| Work to be completed |
All lines holding the word "YouTube" are to be copied from the records beneath.

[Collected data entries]
+++

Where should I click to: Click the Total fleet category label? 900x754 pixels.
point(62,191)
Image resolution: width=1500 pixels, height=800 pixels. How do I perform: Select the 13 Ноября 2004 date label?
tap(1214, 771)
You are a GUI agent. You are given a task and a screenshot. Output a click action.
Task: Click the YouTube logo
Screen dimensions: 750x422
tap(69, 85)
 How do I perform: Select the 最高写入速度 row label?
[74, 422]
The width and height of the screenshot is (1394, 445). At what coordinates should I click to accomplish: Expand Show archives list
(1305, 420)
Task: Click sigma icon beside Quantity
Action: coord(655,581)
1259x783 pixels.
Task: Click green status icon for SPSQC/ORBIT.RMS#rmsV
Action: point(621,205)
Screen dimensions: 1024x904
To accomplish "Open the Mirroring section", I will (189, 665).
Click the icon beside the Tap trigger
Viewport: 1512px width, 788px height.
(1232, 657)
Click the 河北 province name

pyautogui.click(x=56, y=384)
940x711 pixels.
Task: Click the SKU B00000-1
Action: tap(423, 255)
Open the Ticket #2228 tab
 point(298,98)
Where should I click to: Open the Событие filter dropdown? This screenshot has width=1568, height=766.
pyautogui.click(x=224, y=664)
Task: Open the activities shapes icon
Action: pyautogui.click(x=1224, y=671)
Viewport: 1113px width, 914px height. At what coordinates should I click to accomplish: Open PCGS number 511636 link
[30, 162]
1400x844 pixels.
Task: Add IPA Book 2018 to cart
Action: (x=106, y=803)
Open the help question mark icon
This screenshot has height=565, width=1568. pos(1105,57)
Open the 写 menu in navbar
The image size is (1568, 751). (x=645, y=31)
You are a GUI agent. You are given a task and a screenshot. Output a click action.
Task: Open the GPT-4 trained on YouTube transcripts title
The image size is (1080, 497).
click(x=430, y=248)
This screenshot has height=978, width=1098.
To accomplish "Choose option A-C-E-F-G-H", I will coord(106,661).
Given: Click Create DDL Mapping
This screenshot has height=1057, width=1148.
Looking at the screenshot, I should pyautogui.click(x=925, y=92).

+++

| Result |
Task: Click the YouTube logo
Task: Open the GPT-4 trained on YouTube transcripts title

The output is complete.